Sorry it has taken me a while to get to this answer. Hopefully you are still trying to fill out the paperwork just to get financing on your vehicle.

So to understand this dilemma you have 24 children and want a fuel efficient vehicle? The smart car might be a good choice. It gets like 300mpg highway so I can understand why you would want sch a luxury vehicle such as that. Plus the giggy up and go factor alone would be well worth it. Put your pedal to the floor and you will hit 60mph in about 3 hours. That ain't too shabby.

As for fitting all 24 kids in a smart car all you need is some velcro and duct tape. Make the younger ones hood ornaments. Buy a luggage rack as well. Then finish it off with a bicycle rack for some rear storage. Now that you have yourself, your partner and 3 kids snuggly tied down, you just need to figure out what to do with the other 21 kids. My suggestion is leashes.

Darwin speaks of survival of the fittest. Each day tie your kids to the bumper. Take off. Realize with the extra weight it will take about an hour and a half to hit 10mph so make sure you have a full tank of gas before starting. When one kids finally collapses behind the vehicle from not being able to keep up drag them till they finally pass away. If you do this on a daily basis, in 3 short weeks you won't have any more issues.

Just make sure you dump the bodies in a secure area preferrably in the middle of the night so no one sees you. Have a good alibi as to what happened to your 22 children(keep 2 so you don't look like an animal). I wish you well and enjoy that gas mileage. Very impressive numbers they put out.

Mr Clown this answer was worth the wait. You make complexe decisions seem so simple. This would solve both my car issues and my expensive house ones. And then the clothes budget. And food one too.

I'll save loads of money thanks to you! And will be able to buy a bigger car!

Thanks Mr Clown!
 
Dear Clowns,

Please explain calling food what it isn't to me.

Snails are bad, but escargot is good?
Raw fish is bad, but sushi is good?
Raw ground beef with an egg is bad, but steak tartar is good?

I'm confused.

Signed,
Not eating tripe
 
Dear Pokey,

I am unsure to be honest. Why do you feel the need to poke and what exactly are you poking and what exactly are you poking it with? I think if you can fill in two of those questions for me then I will b better able to help answer your question. I sure hope you don't have a big "stick" or you just might be another one of those PG lit "women" that troll these boards.

Dear Clowns

If I had a big stick I surely wouldn't be one of those "women" aren't their sticks always a little bigger than average? Maybe I've been on the wrong end of a stick :confused:

I was poking with my finger, which is nowhere near stick sized. Unless we're talking those Winnie the pooh playing sticks size in which case mine would def win. I'd probably lean too far over the railing and fall in too.

Now I'm confused as to what I was doing here. Now there's a bigger question for you, true "women" troll sized. Why am I here?

Yours
KeepingMySmallStickToMyself
 
Dear Clowns,

Please explain calling food what it isn't to me.

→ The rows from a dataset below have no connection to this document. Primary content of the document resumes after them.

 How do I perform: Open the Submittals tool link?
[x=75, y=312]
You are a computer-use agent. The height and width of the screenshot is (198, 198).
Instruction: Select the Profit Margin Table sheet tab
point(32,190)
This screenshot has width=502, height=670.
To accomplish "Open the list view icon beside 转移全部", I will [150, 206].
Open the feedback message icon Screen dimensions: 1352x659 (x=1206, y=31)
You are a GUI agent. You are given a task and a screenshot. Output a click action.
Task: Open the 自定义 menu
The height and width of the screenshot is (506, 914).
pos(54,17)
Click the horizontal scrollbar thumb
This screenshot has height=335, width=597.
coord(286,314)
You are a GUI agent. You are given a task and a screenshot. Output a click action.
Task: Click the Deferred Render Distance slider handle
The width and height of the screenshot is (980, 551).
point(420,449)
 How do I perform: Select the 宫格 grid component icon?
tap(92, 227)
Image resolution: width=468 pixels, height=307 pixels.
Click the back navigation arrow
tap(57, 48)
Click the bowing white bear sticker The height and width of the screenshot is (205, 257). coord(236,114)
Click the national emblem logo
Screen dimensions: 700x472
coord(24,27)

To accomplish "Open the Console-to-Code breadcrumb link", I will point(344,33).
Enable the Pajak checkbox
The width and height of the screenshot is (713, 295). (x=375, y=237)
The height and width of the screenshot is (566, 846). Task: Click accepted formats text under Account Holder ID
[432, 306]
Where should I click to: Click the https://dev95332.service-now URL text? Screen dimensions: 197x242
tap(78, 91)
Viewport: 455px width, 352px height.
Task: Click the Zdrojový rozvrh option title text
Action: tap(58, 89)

Snails are bad, but escargot is good?
Raw fish is bad, but sushi is good?
Raw ground beef with an egg is bad, but steak tartar is good?

I'm confused.

Signed,
Not eating tripe

Because half the people in the world don't realize escargot is snails...you say can I have some escargot and they might try it, you say wanna eat a snail and they think you might have a runny nose.

I think if the food is not avail on your fast food menu's around the world then it shouldn't be eaten. Then again that is just the life of a travelling salesman talking.